24 MARCH - OUR MOTHER OF THE FLOWERING THORN
During the middle Ages, when many a knight rode off to the Crusades but never returned. Among the many widows left behind, Jura was devoted to the Mother of God whose image
in her Chapel was constantly supplied with fresh flowers. One day in wintertime she went searching in the woods for some fragrant twig to grace her Marian shrine.

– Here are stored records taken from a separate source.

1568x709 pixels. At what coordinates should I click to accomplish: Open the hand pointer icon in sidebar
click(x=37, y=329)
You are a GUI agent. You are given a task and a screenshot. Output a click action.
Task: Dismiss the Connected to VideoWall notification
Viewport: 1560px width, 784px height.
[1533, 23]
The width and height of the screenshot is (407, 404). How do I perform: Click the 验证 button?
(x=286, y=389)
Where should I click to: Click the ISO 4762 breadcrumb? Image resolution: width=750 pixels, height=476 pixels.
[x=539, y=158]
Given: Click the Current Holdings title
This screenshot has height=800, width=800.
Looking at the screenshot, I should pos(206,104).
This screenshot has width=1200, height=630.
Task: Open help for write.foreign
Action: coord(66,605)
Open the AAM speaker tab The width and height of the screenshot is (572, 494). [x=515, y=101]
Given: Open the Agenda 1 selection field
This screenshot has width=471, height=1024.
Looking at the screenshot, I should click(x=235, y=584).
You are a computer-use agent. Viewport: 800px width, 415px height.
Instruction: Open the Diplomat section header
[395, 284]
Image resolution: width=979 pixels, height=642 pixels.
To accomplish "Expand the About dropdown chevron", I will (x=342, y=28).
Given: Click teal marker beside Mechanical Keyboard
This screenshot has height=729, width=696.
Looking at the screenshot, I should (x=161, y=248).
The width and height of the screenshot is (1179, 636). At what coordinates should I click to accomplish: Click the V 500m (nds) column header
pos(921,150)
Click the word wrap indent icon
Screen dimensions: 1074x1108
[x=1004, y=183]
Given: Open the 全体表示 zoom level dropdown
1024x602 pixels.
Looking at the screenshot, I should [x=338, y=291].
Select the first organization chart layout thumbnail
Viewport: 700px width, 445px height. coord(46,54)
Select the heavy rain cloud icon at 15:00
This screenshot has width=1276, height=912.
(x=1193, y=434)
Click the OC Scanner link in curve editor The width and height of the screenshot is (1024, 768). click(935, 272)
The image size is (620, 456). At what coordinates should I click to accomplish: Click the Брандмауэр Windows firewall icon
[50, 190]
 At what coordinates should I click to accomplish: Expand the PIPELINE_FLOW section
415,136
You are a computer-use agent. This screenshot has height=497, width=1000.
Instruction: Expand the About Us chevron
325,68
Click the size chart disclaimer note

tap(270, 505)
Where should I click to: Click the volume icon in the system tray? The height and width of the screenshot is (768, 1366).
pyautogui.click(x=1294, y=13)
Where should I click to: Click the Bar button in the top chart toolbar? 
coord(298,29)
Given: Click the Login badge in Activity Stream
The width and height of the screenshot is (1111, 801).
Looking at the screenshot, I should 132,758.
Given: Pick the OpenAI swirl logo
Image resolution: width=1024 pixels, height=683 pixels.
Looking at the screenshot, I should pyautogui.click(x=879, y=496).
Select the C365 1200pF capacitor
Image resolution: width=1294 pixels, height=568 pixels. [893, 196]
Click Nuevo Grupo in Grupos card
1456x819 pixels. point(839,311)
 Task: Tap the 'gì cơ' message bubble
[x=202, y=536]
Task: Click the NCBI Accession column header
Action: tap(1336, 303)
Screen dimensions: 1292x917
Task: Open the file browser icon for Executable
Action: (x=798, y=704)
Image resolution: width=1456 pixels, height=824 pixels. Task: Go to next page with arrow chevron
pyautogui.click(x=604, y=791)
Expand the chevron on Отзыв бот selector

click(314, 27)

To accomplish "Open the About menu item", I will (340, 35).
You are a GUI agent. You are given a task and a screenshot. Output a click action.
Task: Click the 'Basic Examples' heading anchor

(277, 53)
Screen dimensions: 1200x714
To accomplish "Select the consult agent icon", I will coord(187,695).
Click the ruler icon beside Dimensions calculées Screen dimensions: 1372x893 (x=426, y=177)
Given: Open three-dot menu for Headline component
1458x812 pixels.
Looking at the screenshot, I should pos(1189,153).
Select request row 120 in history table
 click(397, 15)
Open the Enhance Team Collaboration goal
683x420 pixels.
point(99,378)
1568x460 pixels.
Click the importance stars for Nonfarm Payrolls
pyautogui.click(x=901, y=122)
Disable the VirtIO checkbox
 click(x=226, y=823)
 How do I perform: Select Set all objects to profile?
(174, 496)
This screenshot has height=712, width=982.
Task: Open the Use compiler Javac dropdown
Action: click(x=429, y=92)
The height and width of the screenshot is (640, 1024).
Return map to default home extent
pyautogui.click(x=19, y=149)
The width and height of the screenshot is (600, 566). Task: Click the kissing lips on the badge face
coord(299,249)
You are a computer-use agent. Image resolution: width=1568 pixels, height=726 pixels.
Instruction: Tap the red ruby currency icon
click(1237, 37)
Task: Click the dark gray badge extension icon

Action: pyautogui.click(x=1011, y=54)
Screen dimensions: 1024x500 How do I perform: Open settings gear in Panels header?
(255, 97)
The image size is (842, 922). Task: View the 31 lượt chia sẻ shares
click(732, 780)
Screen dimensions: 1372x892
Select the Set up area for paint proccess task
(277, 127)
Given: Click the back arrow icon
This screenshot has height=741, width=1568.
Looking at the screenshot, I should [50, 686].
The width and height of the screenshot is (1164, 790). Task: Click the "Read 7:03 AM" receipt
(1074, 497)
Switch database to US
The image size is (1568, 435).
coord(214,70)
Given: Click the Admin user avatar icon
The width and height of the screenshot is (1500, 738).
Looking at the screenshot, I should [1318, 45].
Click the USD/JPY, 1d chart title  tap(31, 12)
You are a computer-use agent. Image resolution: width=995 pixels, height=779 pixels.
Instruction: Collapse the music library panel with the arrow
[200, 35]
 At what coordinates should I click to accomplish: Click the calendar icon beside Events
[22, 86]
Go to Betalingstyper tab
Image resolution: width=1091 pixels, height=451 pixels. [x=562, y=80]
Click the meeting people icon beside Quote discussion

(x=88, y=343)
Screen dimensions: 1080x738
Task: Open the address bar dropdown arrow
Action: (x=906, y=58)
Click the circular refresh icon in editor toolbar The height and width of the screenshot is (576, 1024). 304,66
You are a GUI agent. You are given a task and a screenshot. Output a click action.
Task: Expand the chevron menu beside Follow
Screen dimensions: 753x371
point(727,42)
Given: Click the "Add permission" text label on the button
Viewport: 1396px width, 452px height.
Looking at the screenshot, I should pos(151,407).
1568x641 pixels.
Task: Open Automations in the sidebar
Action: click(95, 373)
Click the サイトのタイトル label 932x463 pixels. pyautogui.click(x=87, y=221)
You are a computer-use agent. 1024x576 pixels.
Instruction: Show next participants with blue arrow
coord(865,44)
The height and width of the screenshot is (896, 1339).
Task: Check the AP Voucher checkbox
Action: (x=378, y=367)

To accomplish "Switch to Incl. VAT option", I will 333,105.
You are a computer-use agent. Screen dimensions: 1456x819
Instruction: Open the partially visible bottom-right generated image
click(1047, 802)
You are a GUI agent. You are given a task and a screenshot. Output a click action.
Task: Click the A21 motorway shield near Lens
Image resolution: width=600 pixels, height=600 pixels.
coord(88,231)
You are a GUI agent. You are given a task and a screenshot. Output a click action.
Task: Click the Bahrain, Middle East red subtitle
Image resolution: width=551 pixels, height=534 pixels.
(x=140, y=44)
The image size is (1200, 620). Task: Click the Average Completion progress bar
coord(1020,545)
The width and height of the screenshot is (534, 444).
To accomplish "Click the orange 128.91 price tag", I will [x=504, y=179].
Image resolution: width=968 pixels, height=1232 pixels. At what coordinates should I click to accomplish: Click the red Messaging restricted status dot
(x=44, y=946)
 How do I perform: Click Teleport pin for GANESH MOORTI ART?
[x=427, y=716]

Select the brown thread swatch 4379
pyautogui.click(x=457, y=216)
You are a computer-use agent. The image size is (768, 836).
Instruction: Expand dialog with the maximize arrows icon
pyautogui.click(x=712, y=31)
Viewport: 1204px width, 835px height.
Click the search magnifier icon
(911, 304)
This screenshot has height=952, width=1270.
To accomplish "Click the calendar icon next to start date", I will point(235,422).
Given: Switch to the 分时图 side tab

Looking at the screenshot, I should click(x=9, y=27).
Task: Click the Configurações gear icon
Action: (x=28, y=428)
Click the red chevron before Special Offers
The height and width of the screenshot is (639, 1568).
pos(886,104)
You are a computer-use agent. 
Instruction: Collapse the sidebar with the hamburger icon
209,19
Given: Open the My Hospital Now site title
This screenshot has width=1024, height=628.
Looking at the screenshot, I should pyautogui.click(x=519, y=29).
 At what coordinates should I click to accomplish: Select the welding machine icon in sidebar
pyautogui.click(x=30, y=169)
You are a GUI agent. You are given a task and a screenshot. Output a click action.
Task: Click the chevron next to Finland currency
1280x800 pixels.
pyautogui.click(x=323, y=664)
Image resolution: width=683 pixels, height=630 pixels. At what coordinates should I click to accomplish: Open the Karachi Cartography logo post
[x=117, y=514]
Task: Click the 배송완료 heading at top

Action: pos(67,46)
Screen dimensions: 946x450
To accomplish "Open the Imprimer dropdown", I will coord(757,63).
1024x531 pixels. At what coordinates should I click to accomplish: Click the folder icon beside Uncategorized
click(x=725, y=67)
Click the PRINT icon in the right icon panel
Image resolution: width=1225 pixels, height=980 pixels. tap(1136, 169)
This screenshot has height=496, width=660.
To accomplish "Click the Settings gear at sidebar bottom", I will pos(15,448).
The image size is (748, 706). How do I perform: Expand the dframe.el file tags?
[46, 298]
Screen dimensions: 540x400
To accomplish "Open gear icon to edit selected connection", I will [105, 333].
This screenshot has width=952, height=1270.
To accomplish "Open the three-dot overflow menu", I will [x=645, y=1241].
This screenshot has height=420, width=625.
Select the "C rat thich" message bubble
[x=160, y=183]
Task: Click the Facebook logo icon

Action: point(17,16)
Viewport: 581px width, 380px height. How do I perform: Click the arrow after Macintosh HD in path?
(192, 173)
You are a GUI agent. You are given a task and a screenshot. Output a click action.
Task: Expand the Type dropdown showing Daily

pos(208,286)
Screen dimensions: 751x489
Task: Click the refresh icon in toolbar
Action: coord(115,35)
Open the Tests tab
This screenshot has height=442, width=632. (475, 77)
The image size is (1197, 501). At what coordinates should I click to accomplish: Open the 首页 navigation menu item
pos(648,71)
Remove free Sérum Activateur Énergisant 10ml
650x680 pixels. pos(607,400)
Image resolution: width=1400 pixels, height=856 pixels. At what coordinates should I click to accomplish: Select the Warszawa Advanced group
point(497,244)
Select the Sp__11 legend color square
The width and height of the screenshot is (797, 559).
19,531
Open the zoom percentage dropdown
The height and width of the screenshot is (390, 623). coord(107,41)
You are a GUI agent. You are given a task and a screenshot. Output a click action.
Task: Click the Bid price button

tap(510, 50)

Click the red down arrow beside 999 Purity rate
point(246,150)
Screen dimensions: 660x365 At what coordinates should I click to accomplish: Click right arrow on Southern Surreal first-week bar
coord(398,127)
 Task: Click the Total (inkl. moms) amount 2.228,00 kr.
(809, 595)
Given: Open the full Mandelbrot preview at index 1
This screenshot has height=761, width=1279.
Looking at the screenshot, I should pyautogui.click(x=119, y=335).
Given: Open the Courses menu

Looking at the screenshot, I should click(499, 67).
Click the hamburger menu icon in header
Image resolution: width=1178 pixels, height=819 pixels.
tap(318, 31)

Thorn trees do not bloom in winter, but our Mother’s devotee prayed that she might find a love-offering. Childlike in her confidence in Mary, she was not surprised to
find blossoms on a thorn tree. Some days later, she went at dusk to get another fresh spray from the obliging thorn-tree and found the light of campfire. She found a
small statue, not pretty, rudely carved of wood and painted in bright colors; yet there was no doubt about its identity as a statue of the Mother of God. She took it home,
rejoicing and fixed a niche for it in the Chapel. There the lady and her followers watched and prayed until midnight. Alas in the morning, the statue returned to the thorn tree.
The lady feared in her humility that her own unworthiness had sent the statue from her; but she was assured that Our Mother simply wanted to be honored in the place that
she herself had chosen. A Chapel was built around the thorn-tree to Our Mother of the Flowering Thorn and the statue was left in its original spot.